Detailers will record whether the planned visit was effectively accomplished, whether it had the planned duration, the number of physicians (including residents) present, whether the visit was made on patient visit time or off hours, the number of times the detailer had previously visited that physician, and feedback from the physician about the educational materials.

Sample size:

The research team has obtained pilot data from all physicians of three primary care units. This data was used to estimate within unit variability and the intra-cluster correlation coefficient (ICC). Data was also gathered for all the units in the Regional Health Administration to estimate the mean prescription and standard deviation for the primary outcomes. The mean proportion of omeprazole dispensed was 54.0% of all PPIs (standard deviation, SD, 10.1%) and the ICC was 0.027. The mean proportion of COX-2 inhibitors dispensed was 20.6% of all oral NSAIDs (SD 7.4%) and the ICC was 0.249. The Cochrane review on educational outreach visits found a median adjusted risk difference for improvement in compliance with desired practice of 5.6% (interquartile range 3.0% to 9.0%) in previous trials (O' Brien, 2008). Therefore, we chose to calculate our sample size assuming the intervention would lead to about 5% absolute difference between intervention and control units.

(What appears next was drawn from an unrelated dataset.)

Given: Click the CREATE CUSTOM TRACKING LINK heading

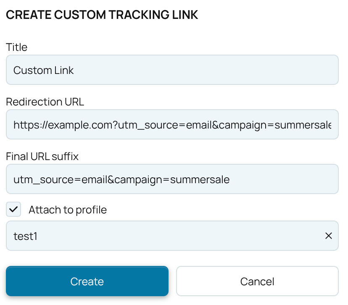Looking at the screenshot, I should pyautogui.click(x=102, y=15).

If one assumes a mean cluster size of 6 doctors per unit, a 1:1 allocation ratio of controls per intervention unit, an alpha type error of 0.025, and a dropout rate of about 15%, then a sample of 110 doctors in each group will allow for 80% power to demonstrate a 5% absolute increase in the proportion omeprazole and a 5% absolute decrease in COX-2 inhibitors. To recruit the necessary number of physicians about 38 primary care units will be required. STATA 12.0 (STATA Corp, TX, USA) and its sampsi and sampclus commands were used to calculate sample size.

Statistical methods:

Physicians will be analyzed according to their randomly allocated group regardless of adherence to the intervention (intention to treat analysis). If physicians transfer to another unit within the health region we will still be able to monitor their prescriptions. If the transfer is to a different health region (i.e. not the Lisbon one) we will contact the physician and ask for the missing prescription data. In both cases, prescription of clopidogrel will be adjusted to the new patient list. If a physician retires or we are unable to retrieve data from a physician who moved to a different region then we will use the last working month's prescription.

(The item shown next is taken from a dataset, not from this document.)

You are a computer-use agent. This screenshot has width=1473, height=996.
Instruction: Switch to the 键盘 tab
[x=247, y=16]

Both groups will be compared on primary outcomes using a generalized mixed-effects model. The ratio of COX-2 inhibitors to the entire NSAIDs class and the ratio of omeprazole to the entire proton pump inhibitors class and respective 95% confidence intervals will be calculated. Statistical significance will be assumed for a p-value of less than 0.025. STATA 12.0 (STATA Corp, TX, USA) will be used to conduct the analysis.